#### Document passage:
The triple crown

From Morning Briefing in the Los Angeles Times:

Which is harder to win, the Triple Crown of baseball or the Triple Crown of horse racing?

In the past 117 years, there have been 17 Triple Crown winners in baseball. In the past 122 years, there have been 11 Triple Crown winners in horse racing.

The last Triple Crown winners in baseball were Frank Robinson in 1966 and Carl Yastrzemski in 1967. The last Triple Crown winner in horse racing was Affirmed in 1978.

Tom Durkin, who will call today’s Belmont Stakes for NBC, said on a conference call this week, “There’s no question that the Triple Crown of horse racing is more difficult. How many years did Willie Mays play? Twenty years? [Actually 22]. He had 20 chances to do it. Smarty Jones has one. That’s it.”

Dissenting vote: Paul Hagen of the Philadelphia Daily News claims the Triple Crown debate is a walkover for baseball.

#### Data block:
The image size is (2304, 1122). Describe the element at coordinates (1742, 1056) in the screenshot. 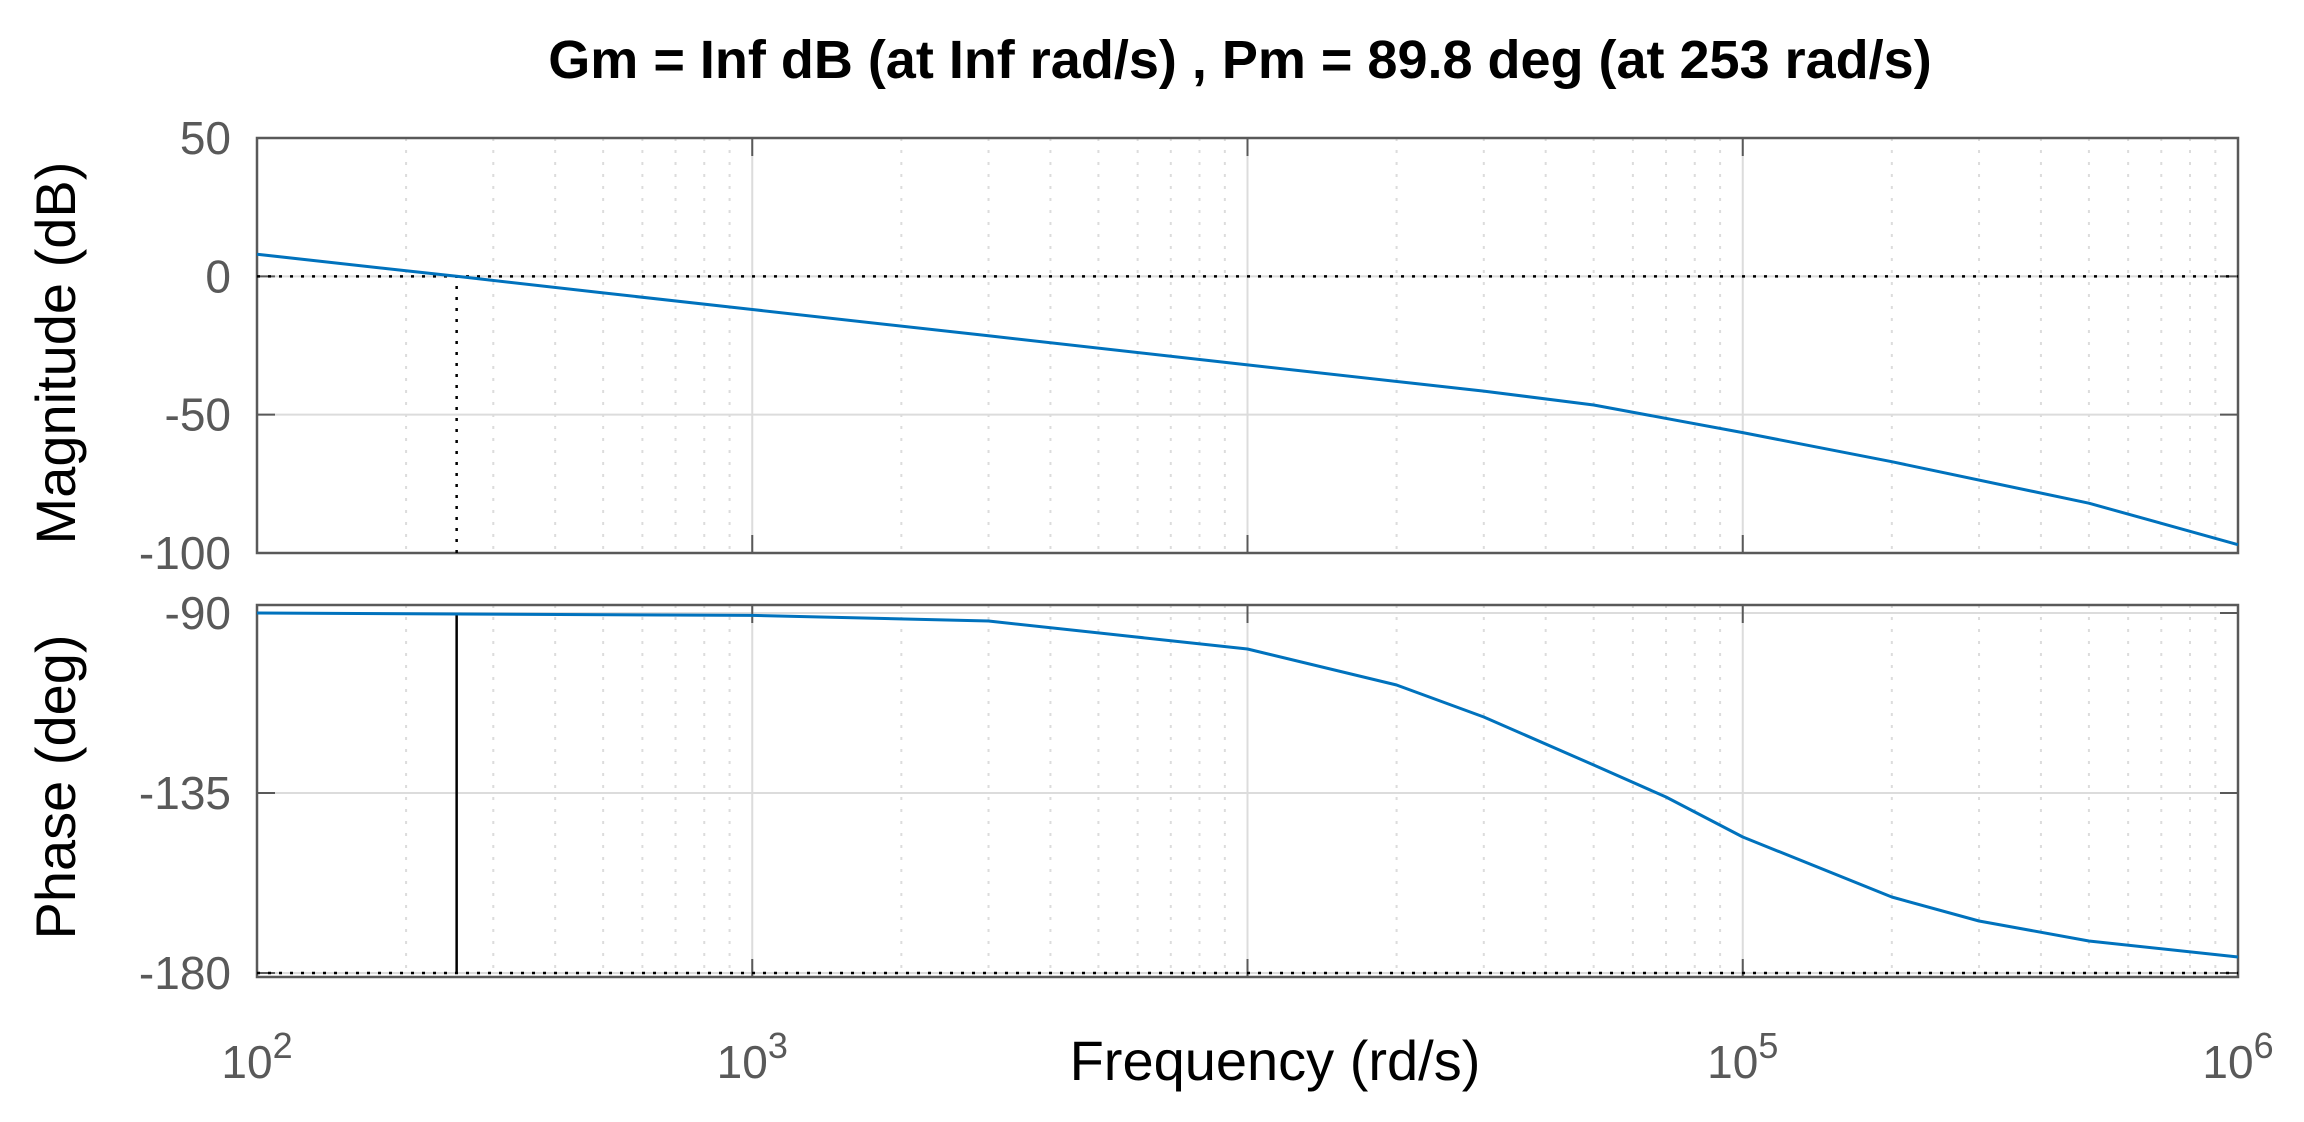

I see `x-tick-label: 10⁵` at that location.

#### What you will do:
a: In the passage on the Triple Crown debate, who was the last Triple Crown winner in horse racing, and in what year?
b: Write a continuation of the passage on the Triple Crown debate, starting after its last sentence.

#### Per-task outputs:
a: Affirmed, in 1978.

b:
“Think about it,” he wrote. “To claim a spot in his sport’s pantheon, Smarty Jones has to be better than a dozen or so horses for just more than six minutes.

“To win baseball’s Triple Crown, a hitter must be at the top of his game for six grinding months … competing against hundreds of the best.”

Taking a dive

From Bill Simmons at ESPN.com Page 2:

It’s too bad you could never coordinate this with 40,000 people, but the next time Barry Bonds comes up, if everyone at SBC Park cheered all at once, and then someone in the right-field stands threw a ball into the bay so all those losers in the boats would dive in for the ball … and then this happened like five or six times … I mean, that would be kinda fun, right?

Thanks to Jason for the pointer.

The good life

From Larry Stewart at the Los Angeles Times:

When [Al] Michaels does the play by play for ABC on the NBA Finals that begin Sunday, he will have accomplished a broadcasting Grand Slam.

He will become the first announcer to work the World Series, the Super Bowl, the Stanley Cup finals and the NBA Finals.

He has worked eight World Series, five Super Bowls and was the host of three Stanley Cup finals beginning in 2000.

And the “Do you believe in miracles?” Olympics.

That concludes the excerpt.